Within this example a 'advertiser' is an online advertiser with a transactional website where you can buy products or services. An 'affiliate' is an online publisher or partner who has access to traffic.

Publishers are traditionally website owners who can send traffic, via links to your site. They do this on the basis that any sales generated from this traffic will earn them an agreed commission. This reward model is commonly known as Cost Per Action (CPA) and is more transparent and accountable than the older Cost Per Click (CPC) model.

There are many different publisher types to work with and these relationships are facilitated by an advertiser joining the network and using the promotional tools available- these are owned by the publishers. In every case the publisher takes the risk of sending you traffic at no cost to you as you only have to reward them if their traffic completes a purchase- therefore, advertisers only pay out on results.

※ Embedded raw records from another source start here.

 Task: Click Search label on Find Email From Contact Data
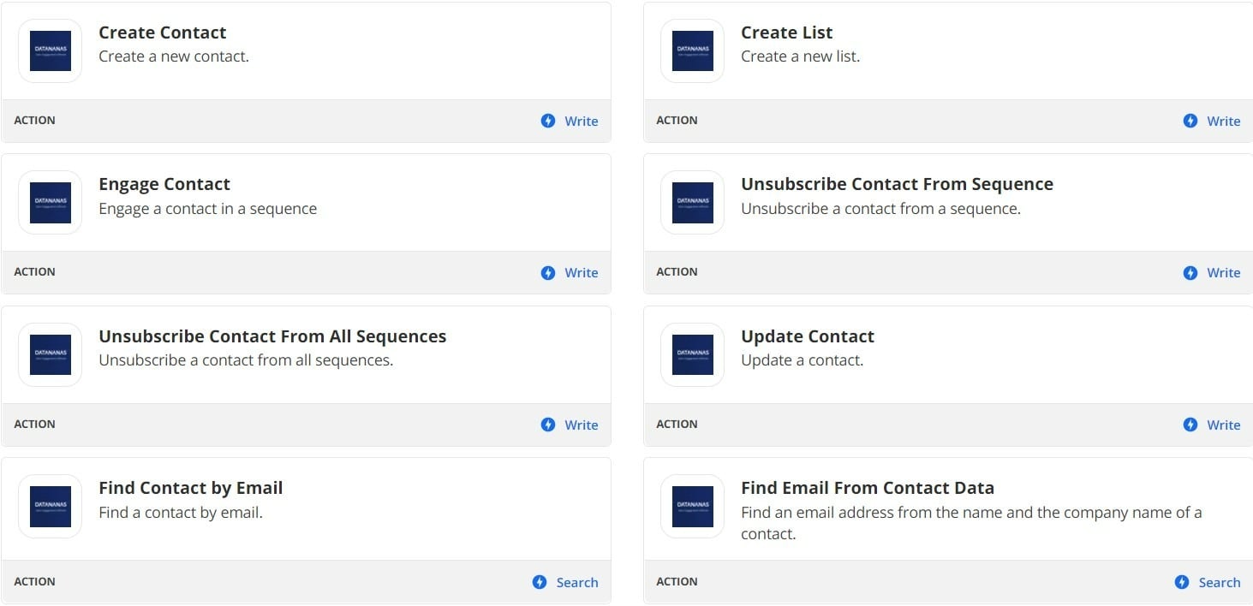pyautogui.click(x=1220, y=583)
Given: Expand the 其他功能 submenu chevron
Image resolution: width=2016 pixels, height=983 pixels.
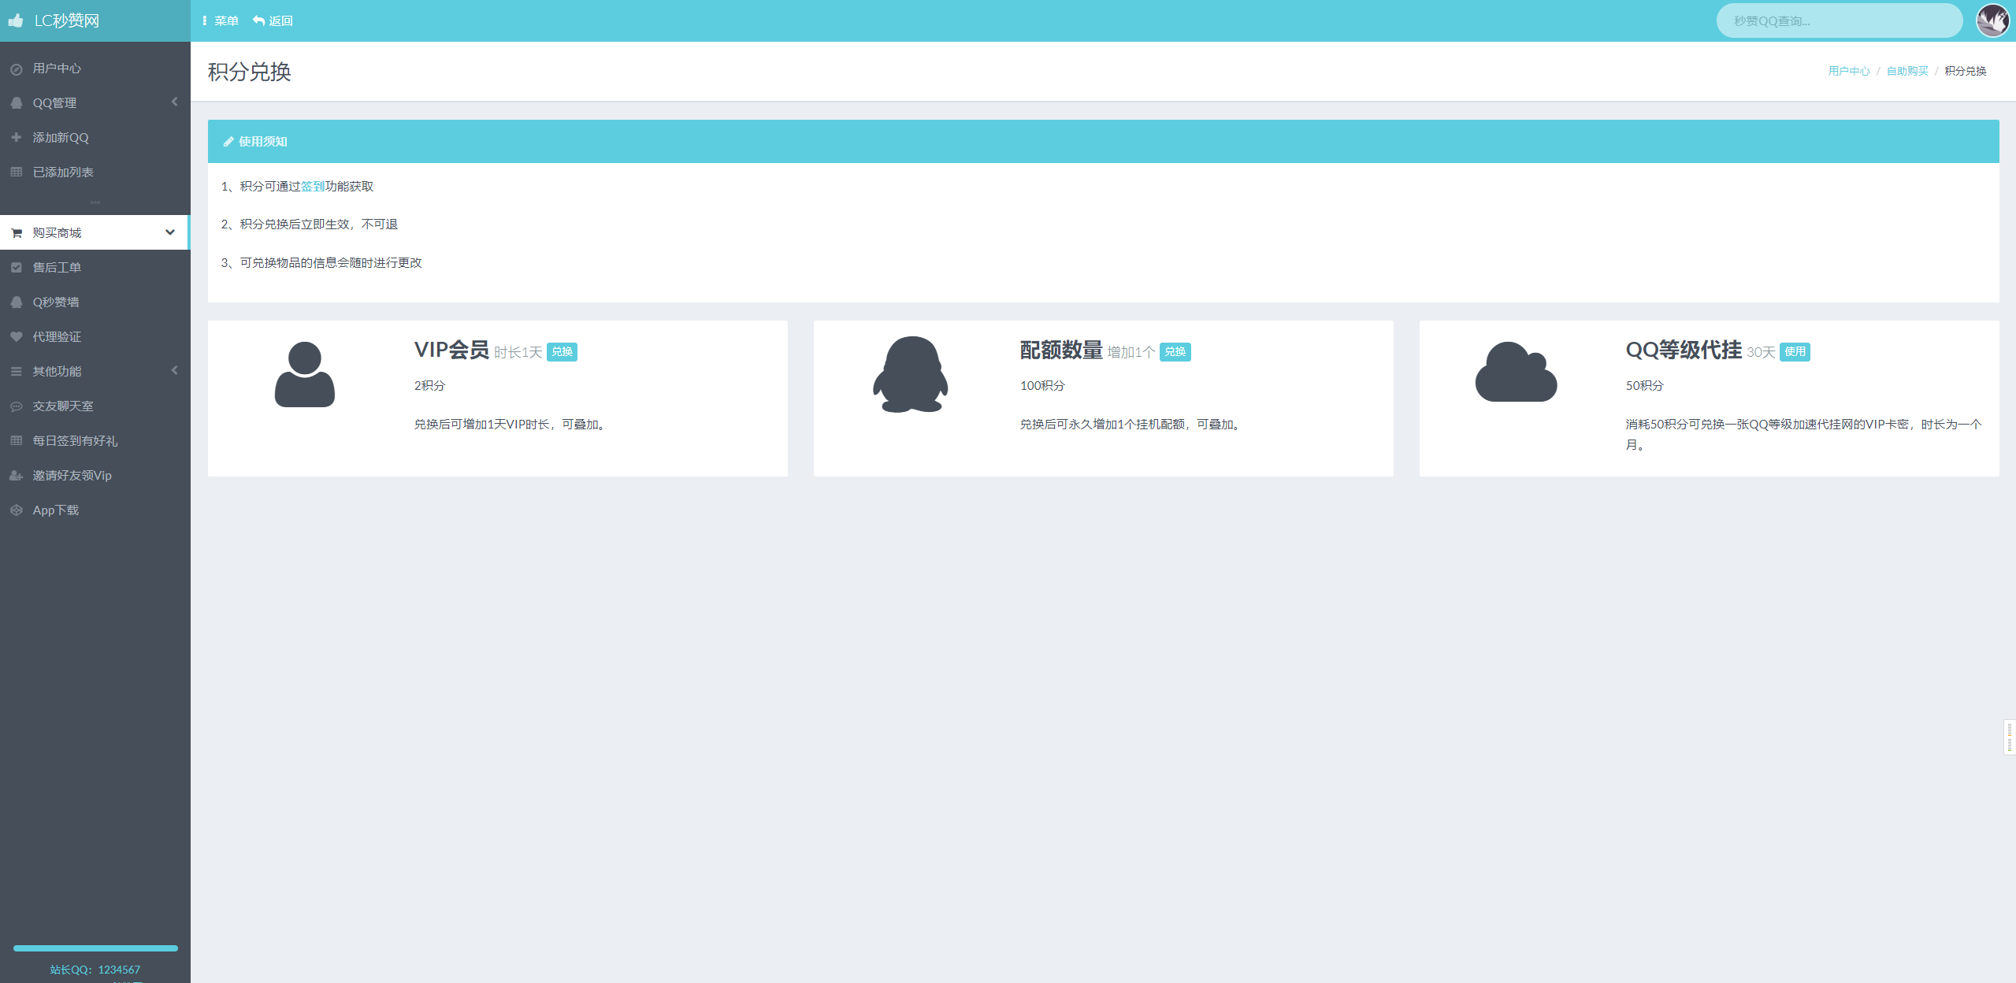Looking at the screenshot, I should tap(175, 370).
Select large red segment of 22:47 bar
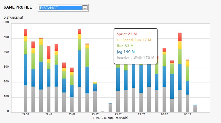The image size is (221, 123). (x=49, y=52)
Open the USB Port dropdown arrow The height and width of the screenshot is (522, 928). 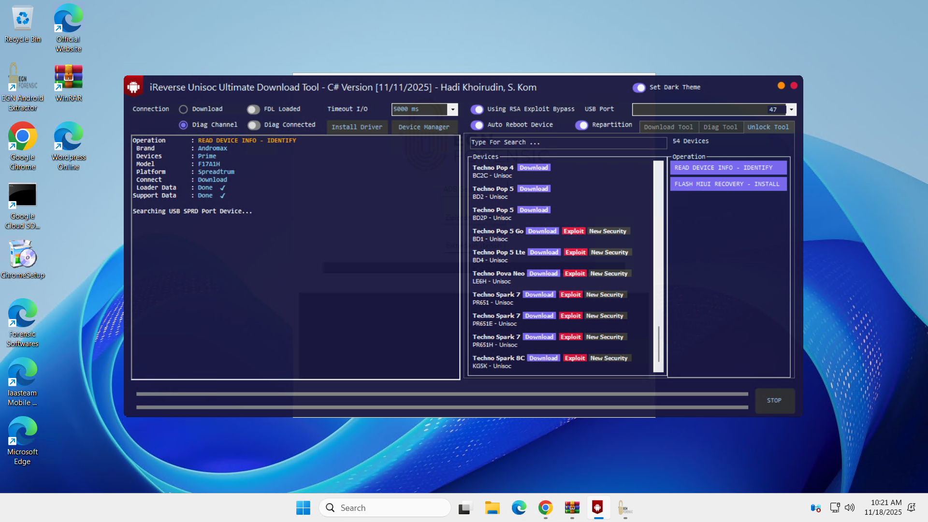coord(791,110)
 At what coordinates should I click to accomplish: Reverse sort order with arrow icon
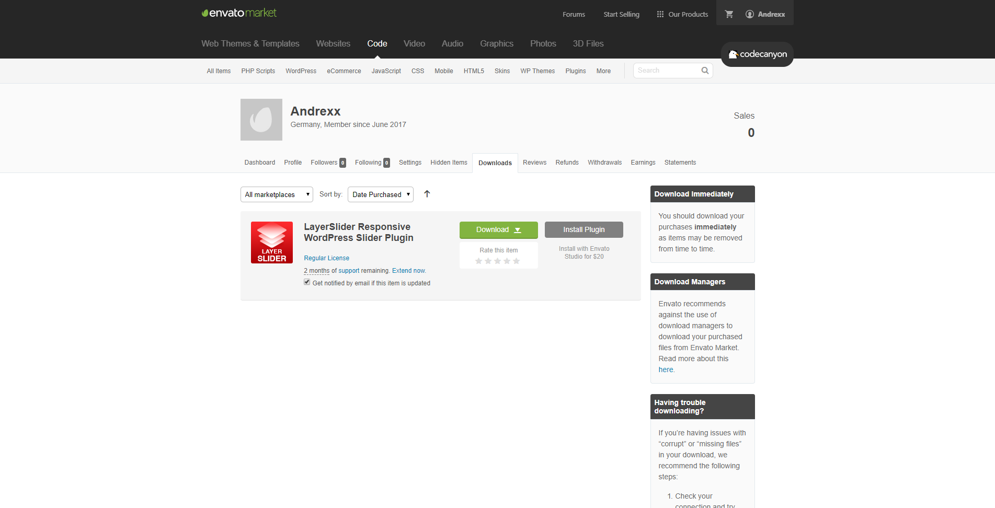click(427, 194)
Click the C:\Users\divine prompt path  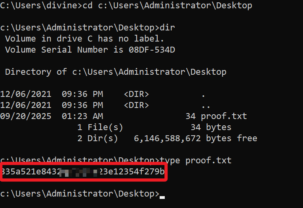40,6
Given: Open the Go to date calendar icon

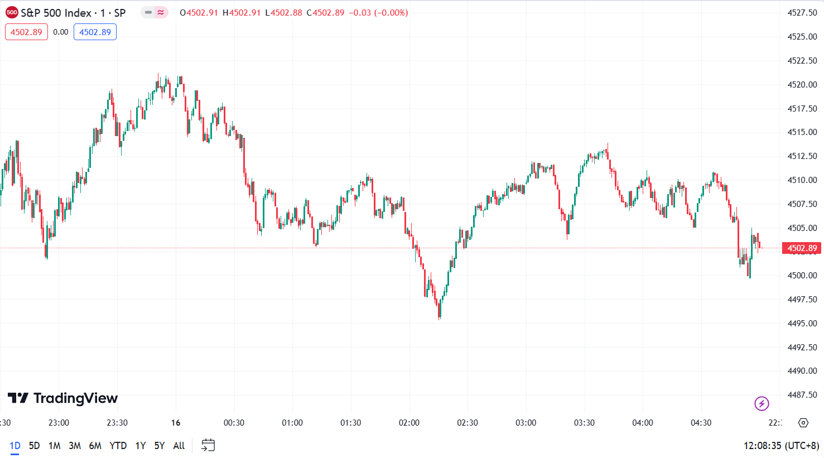Looking at the screenshot, I should click(208, 445).
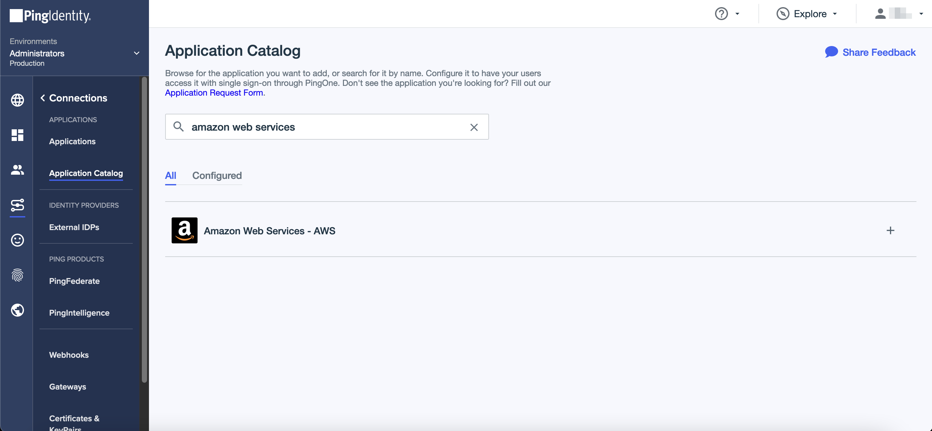Viewport: 932px width, 431px height.
Task: Select the connections icon in the sidebar
Action: [x=17, y=205]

A consumer visits a publisher's website (for example a shopping portal or directory)

The customer finds a product (or retailer) and clicks the link to be taken to the advertiser's site to review or purchase the product (this click-through stores a network cookie on their PC).*

The customer completes the sale online. Tracking software records the key purchase data such as sale amount, IP, date and time, etc and reports this to Awin. The customer journey has now concluded.

The advertiser is able to allow a period of 'grace' to consider the sale complete and pays commission due to the publisher for sales generated.

The value of publisher marketing

In 2014 online spending in the UK exceeded £100 billion for the first time – reaching £104 billion. This was up by 14% on the previous year. E-Retail now accounts for an estimated 24% of the total retail market*

Adgild Hop, Head of Retail Consulting at Cap Gemini commented “2014 has been an important milestone for the online retail sector, with the £100 billion mark being exceeded for the first time. When we consider that almost £1 in every £4 is now spent online, and that a large proportion of the other £3 is influenced by some form of digital interaction, it becomes very clear that retailers need to continue to embrace the opportunity that e-retail poses.”

Affiliate marketing saw some impressive results. The third IAB Performance marketing study in conjunction with PWC uncovered that 4,000 advertisers spent £1.1 billion across 12,000 publishers in 2014. This was an 8% increase in spend on 2013 figures and a 95% increase from 2008.

The channel has shown a strong return on investment with a £15 return for every £1 spent on average. In light of these statistics it is clear that affiliate marketing should form part of an integrated and successful digital marketing strategy.